ROSIE BINDALBINDAL - FISH TRAP
ROSIE BINDALBINDAL
FISH TRAP, 2005
120 x 40 cm
Pandanus (Pandanus Spiralis)
REGION
Maningrida : NT
PROVENANCE
Maningrida Arts & Culture, NT
Bim Bam Byron Bay, NSW
Private Collection, NSW
Cooee Art Leven, NSW
STORY
To make fish traps and fish nets artists firstly get vine - mirlarl from the jungle and they put it in water overnight to soften it. Next, they start weaving it; they make rings for the inside to keep the fish trap's shape. Artists work for three or four weeks on the one fish trap. To tie the conical end of the fish trap and to attach the rings they use string from kurrajong - burdaga.

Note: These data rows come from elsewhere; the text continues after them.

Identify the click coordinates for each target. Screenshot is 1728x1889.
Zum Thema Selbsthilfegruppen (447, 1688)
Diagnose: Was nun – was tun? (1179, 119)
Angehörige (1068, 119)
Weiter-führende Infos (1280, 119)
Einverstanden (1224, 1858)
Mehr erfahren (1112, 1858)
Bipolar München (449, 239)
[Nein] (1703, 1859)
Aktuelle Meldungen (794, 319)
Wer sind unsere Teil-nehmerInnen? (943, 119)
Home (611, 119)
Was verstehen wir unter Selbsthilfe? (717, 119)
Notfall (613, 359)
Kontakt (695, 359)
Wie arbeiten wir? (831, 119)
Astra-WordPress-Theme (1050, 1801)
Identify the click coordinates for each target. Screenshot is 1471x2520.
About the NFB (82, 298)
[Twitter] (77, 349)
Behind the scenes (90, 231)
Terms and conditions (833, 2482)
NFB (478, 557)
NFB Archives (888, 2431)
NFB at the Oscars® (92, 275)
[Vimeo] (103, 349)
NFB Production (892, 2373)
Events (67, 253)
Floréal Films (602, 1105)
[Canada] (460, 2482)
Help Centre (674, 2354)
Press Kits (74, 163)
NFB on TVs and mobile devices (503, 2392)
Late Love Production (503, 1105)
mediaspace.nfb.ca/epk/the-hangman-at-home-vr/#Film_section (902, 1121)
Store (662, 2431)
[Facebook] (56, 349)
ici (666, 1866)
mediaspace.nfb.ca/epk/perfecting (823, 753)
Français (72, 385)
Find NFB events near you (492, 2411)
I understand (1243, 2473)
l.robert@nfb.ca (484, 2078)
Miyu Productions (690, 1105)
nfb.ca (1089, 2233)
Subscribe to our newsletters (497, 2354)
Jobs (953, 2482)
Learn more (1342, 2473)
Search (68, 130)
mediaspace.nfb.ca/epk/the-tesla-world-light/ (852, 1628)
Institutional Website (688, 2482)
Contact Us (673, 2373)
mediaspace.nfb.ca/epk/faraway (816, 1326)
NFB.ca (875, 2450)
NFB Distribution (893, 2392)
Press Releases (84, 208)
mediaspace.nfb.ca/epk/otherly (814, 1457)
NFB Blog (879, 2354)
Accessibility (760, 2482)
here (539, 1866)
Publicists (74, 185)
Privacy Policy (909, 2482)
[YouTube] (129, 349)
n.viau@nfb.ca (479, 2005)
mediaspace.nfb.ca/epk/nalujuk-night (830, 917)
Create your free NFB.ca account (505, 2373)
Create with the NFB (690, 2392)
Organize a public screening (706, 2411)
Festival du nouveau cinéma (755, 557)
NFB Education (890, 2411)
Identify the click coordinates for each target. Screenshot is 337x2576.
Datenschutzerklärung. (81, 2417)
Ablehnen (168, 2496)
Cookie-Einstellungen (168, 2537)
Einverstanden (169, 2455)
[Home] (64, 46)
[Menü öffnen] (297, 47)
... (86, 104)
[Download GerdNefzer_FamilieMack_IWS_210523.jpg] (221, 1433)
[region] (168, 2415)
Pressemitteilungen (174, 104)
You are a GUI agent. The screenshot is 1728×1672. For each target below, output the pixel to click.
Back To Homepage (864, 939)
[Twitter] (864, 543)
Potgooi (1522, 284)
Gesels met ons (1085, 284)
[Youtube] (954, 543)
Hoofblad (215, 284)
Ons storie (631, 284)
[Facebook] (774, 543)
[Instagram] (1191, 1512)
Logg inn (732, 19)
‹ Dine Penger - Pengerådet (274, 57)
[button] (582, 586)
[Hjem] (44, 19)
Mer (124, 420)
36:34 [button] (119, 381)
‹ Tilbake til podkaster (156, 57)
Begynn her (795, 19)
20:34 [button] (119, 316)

This fish trap, is used in the salt water side and the fresh water side and the people also used fish net fences called mun-dirra. A long time ago they would put the mun-dirra - fish net fences across rivers and creeks and in the middle they would place the an-gujechiya the fish trap.
People catch fish like saltwater barramundi - rajarra, freshwater barramundi - janambal, small back freshwater catfish - buliya, bonefish - an-guwirrpiya, and sandbass - dalakan in these fishtraps.